— Start of RECORDS FOR PROCESSING —

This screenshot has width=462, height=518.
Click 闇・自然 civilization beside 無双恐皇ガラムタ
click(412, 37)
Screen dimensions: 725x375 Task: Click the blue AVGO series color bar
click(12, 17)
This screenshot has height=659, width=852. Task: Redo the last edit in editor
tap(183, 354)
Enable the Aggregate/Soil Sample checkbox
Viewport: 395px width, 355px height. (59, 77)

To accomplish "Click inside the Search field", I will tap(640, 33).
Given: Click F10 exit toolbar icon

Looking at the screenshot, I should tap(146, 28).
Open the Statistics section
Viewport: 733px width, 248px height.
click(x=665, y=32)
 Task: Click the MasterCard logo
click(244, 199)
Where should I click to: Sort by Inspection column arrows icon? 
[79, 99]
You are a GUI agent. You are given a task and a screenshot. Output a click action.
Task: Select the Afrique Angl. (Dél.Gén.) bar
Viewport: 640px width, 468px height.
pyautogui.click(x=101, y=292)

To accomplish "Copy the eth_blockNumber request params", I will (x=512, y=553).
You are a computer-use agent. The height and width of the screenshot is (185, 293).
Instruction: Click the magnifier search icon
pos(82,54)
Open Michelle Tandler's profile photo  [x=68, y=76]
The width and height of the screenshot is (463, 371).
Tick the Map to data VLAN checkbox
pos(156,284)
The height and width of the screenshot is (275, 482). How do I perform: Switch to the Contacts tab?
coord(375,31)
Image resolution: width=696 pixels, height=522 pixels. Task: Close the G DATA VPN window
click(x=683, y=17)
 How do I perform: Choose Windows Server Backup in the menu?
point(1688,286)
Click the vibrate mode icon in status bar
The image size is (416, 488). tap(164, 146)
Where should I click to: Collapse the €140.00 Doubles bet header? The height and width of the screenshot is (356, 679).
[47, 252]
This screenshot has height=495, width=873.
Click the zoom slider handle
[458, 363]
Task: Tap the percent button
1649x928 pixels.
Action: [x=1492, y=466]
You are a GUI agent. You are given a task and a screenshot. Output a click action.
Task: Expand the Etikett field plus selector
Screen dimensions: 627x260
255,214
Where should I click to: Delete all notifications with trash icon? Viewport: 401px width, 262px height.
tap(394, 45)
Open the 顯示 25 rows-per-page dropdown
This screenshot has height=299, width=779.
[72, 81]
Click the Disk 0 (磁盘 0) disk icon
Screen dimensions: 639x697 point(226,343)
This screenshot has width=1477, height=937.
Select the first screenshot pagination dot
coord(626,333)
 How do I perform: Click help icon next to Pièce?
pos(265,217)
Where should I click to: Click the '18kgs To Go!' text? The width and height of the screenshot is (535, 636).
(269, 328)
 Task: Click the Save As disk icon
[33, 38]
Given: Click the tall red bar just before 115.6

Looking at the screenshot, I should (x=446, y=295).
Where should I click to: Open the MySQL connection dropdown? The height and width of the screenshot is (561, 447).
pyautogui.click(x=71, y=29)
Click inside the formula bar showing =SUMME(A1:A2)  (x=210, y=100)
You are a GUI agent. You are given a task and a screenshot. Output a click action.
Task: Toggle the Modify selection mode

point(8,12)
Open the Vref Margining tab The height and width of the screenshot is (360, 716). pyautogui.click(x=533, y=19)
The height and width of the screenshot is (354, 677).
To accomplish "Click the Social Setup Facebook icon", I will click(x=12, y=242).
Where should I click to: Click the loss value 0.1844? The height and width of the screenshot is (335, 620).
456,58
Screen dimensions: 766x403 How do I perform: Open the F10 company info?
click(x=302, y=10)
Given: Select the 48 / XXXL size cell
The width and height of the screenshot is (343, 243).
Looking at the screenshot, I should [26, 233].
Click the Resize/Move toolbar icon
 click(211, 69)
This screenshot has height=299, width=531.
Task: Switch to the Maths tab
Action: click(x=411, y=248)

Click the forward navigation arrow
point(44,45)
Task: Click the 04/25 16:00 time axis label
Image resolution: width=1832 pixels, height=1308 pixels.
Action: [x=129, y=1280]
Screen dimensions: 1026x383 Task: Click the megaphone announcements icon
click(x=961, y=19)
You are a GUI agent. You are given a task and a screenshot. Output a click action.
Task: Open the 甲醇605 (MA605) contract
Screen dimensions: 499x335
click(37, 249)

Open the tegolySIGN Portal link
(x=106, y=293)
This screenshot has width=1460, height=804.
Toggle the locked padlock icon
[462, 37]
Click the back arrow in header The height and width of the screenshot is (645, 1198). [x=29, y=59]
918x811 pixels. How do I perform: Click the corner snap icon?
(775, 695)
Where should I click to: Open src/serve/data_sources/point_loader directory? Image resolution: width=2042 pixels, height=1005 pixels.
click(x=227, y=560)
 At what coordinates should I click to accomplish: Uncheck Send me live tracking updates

— End of RECORDS FOR PROCESSING —

EXERCISE BRIEF —
Reproduce the data above verbatim, in full.

EXERCISE RESPONSE —
This screenshot has width=462, height=518.
Click 闇・自然 civilization beside 無双恐皇ガラムタ
click(412, 37)
Screen dimensions: 725x375 Task: Click the blue AVGO series color bar
click(12, 17)
This screenshot has height=659, width=852. Task: Redo the last edit in editor
tap(183, 354)
Enable the Aggregate/Soil Sample checkbox
Viewport: 395px width, 355px height. (59, 77)

To accomplish "Click inside the Search field", I will tap(640, 33).
Given: Click F10 exit toolbar icon

Looking at the screenshot, I should tap(146, 28).
Open the Statistics section
Viewport: 733px width, 248px height.
click(x=665, y=32)
 Task: Click the MasterCard logo
click(244, 199)
Where should I click to: Sort by Inspection column arrows icon? 
[79, 99]
You are a GUI agent. You are given a task and a screenshot. Output a click action.
Task: Select the Afrique Angl. (Dél.Gén.) bar
Viewport: 640px width, 468px height.
pyautogui.click(x=101, y=292)

To accomplish "Copy the eth_blockNumber request params", I will (x=512, y=553).
You are a computer-use agent. The height and width of the screenshot is (185, 293).
Instruction: Click the magnifier search icon
pos(82,54)
Open Michelle Tandler's profile photo  [x=68, y=76]
The width and height of the screenshot is (463, 371).
Tick the Map to data VLAN checkbox
pos(156,284)
The height and width of the screenshot is (275, 482). How do I perform: Switch to the Contacts tab?
coord(375,31)
Image resolution: width=696 pixels, height=522 pixels. Task: Close the G DATA VPN window
click(x=683, y=17)
 How do I perform: Choose Windows Server Backup in the menu?
point(1688,286)
Click the vibrate mode icon in status bar
The image size is (416, 488). tap(164, 146)
Where should I click to: Collapse the €140.00 Doubles bet header? The height and width of the screenshot is (356, 679).
[47, 252]
This screenshot has height=495, width=873.
Click the zoom slider handle
[458, 363]
Task: Tap the percent button
1649x928 pixels.
Action: [x=1492, y=466]
You are a GUI agent. You are given a task and a screenshot. Output a click action.
Task: Expand the Etikett field plus selector
Screen dimensions: 627x260
255,214
Where should I click to: Delete all notifications with trash icon? Viewport: 401px width, 262px height.
tap(394, 45)
Open the 顯示 25 rows-per-page dropdown
This screenshot has height=299, width=779.
[72, 81]
Click the Disk 0 (磁盘 0) disk icon
Screen dimensions: 639x697 point(226,343)
This screenshot has width=1477, height=937.
Select the first screenshot pagination dot
coord(626,333)
 How do I perform: Click help icon next to Pièce?
pos(265,217)
Where should I click to: Click the '18kgs To Go!' text? The width and height of the screenshot is (535, 636).
(269, 328)
 Task: Click the Save As disk icon
[33, 38]
Given: Click the tall red bar just before 115.6

Looking at the screenshot, I should (x=446, y=295).
Where should I click to: Open the MySQL connection dropdown? The height and width of the screenshot is (561, 447).
pyautogui.click(x=71, y=29)
Click inside the formula bar showing =SUMME(A1:A2)  (x=210, y=100)
You are a GUI agent. You are given a task and a screenshot. Output a click action.
Task: Toggle the Modify selection mode

point(8,12)
Open the Vref Margining tab The height and width of the screenshot is (360, 716). pyautogui.click(x=533, y=19)
The height and width of the screenshot is (354, 677).
To accomplish "Click the Social Setup Facebook icon", I will click(x=12, y=242).
Where should I click to: Click the loss value 0.1844? The height and width of the screenshot is (335, 620).
456,58
Screen dimensions: 766x403 How do I perform: Open the F10 company info?
click(x=302, y=10)
Given: Select the 48 / XXXL size cell
The width and height of the screenshot is (343, 243).
Looking at the screenshot, I should [26, 233].
Click the Resize/Move toolbar icon
 click(211, 69)
This screenshot has height=299, width=531.
Task: Switch to the Maths tab
Action: click(x=411, y=248)

Click the forward navigation arrow
point(44,45)
Task: Click the 04/25 16:00 time axis label
Image resolution: width=1832 pixels, height=1308 pixels.
Action: [x=129, y=1280]
Screen dimensions: 1026x383 Task: Click the megaphone announcements icon
click(x=961, y=19)
You are a GUI agent. You are given a task and a screenshot. Output a click action.
Task: Open the 甲醇605 (MA605) contract
Screen dimensions: 499x335
click(37, 249)

Open the tegolySIGN Portal link
(x=106, y=293)
This screenshot has width=1460, height=804.
Toggle the locked padlock icon
[462, 37]
Click the back arrow in header The height and width of the screenshot is (645, 1198). [x=29, y=59]
918x811 pixels. How do I perform: Click the corner snap icon?
(775, 695)
Where should I click to: Open src/serve/data_sources/point_loader directory? Image resolution: width=2042 pixels, height=1005 pixels.
click(x=227, y=560)
 At what coordinates should I click to accomplish: Uncheck Send me live tracking updates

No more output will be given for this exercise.